CHI HA VOLUTO LE BOMBE?
di Sinisa Ljepojevic - ("NIN" [Belgrado], 23 gennaio 2003)

Il documentario "La caduta di Milosevic", trasmesso dalla BBC nelle 
scorse settimane, raccoglie nuove testimonianze sulla guerra del 
Kosovo e sul successivo crollo del regime di Belgrado

I bombardamenti contro la Jugoslavia condotti nella primavera 1999, 
così come la successiva caduta del regime di Milosevic, rimangono 
ancora, almeno in Occidente, una storia non conclusa. Ne è una 
dimostrazione il documentario a puntate "La caduta di Milosevic", 
trasmesso nelle prime tre settimane di quest'anno dall'emittente 
televisiva britannica BBC. Le tre puntate hanno una durata 
complessiva di quattro ore e mezzo e si basano principalmente su 
testimonianze dei protagonisti delle vicende. Dal documentario si 
evince che i maggiori responsabili della caduta di Milosevic sono: lo 
stesso Slobodan Milosevic, che con la sua politica ha portato ai 
bombardamenti; il segretario di stato americano Madeleine Albright, 
che ha "interpretato meglio di tutti" tale politica; gli albanesi del 
Kosmet [Kosovo e Metohija - N.d.T.], che più di altri hanno aiutato 
Albright; Mira Markovic, la moglie di Milosevic, che ha convinto 
quest'ultimo a indire elezioni presidenziali anticipate. Il 
subappaltatore dei lavori, lascia intendere il documentario, è stata 
la DOS, che ne ha approfittato più di tutti, perché ha conquistato il 
potere. L'inizio della caduta di Milosevic è stato segnato dalla 
rivolta armata degli albanesi del Kosmet che, come riconoscono nel 
documentario, non si sono sollevati per abbattere il regime di 
Slobodan Milosevic, bensì per fare del Kosovo il proprio stato 
indipendente. Tale indipendenza è stata loro promessa nell'autunno 
del 1998 dall'allora inviato di pace americano per la Jugoslavia, 
Richard Holbrooke. Uno degli ex rappresentanti internazionali 
dell'Esercito di Liberazione del Kosovo (UCK), Bardhyl Mahmuti, ha 
dichiarato nel documentario "La caduta di Milosevic" che a quei 
tempi, in occasione di un pranzo svoltosi in Svizzera, Holbrooke gli 
ha detto che il Kosovo avrebbe ottenuto l'indipendenza entro un 
periodo compreso tra tre e cinque anni. L'UCK, ha detto in 
quell'occasione Holbrooke, deve solo seguire gli ordini dell'America 
e dell'Occidente.

* Compiti assegnati:
(a) In base all'estratto sul documentario della BBC, stabilisca se le seguenti affermazioni sono corrette, rispondendo sì o no e citando alla lettera le parole decisive: (i) le tre puntate durano complessivamente quattro ore e mezzo; (ii) gli albanesi del Kosmet si sono sollevati per abbattere il regime di Milosevic; (iii) è stata Mira Markovic a convincere Milosevic a indire elezioni presidenziali anticipate.
(b) Traduca in inglese questa frase dell'estratto sul documentario della BBC: «Tale indipendenza è stata loro promessa nell'autunno del 1998 dall'allora inviato di pace americano per la Jugoslavia, Richard Holbrooke.»

* Righe estratte:
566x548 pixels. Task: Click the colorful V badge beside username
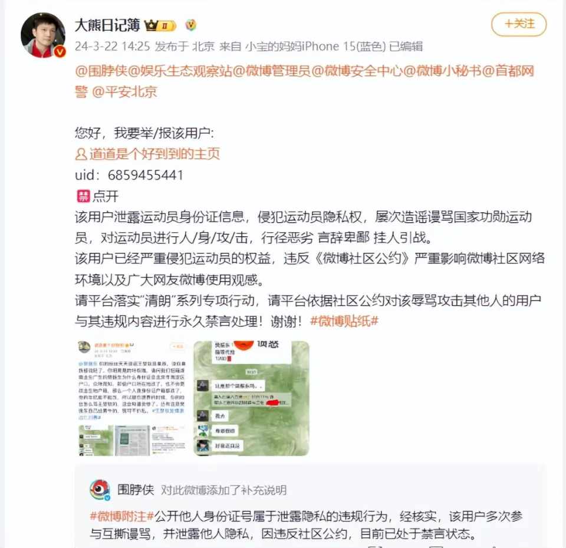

...

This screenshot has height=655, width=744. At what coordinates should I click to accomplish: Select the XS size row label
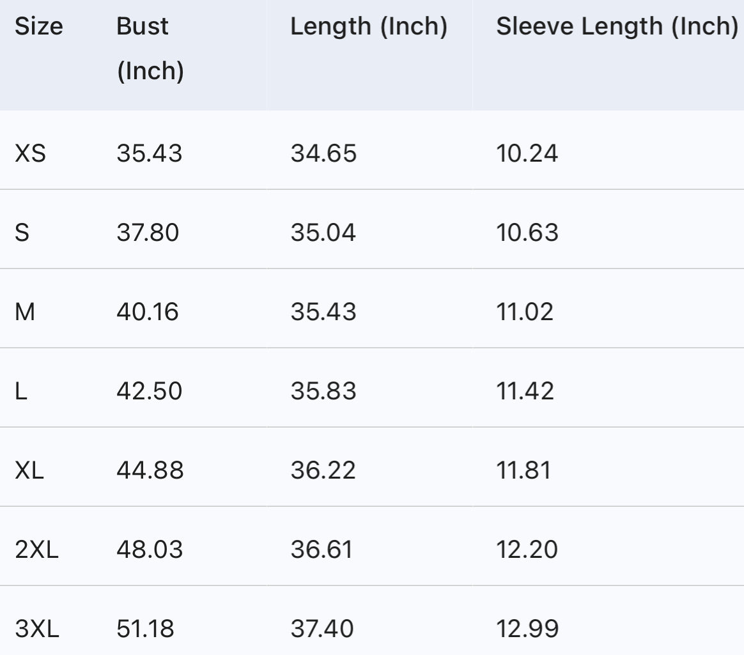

* Risultati finali:
(a)
(i) Sì: «Le tre puntate hanno una durata complessiva di quattro ore e mezzo».
(ii) No: «non si sono sollevati per abbattere il regime di Slobodan Milosevic, bensì per fare del Kosovo il proprio stato indipendente».
(iii) Sì: «Mira Markovic, la moglie di Milosevic, che ha convinto quest'ultimo a indire elezioni presidenziali anticipate».

(b) That independence was promised to them in the fall of 1998 by the then American peace envoy for Yugoslavia, Richard Holbrooke.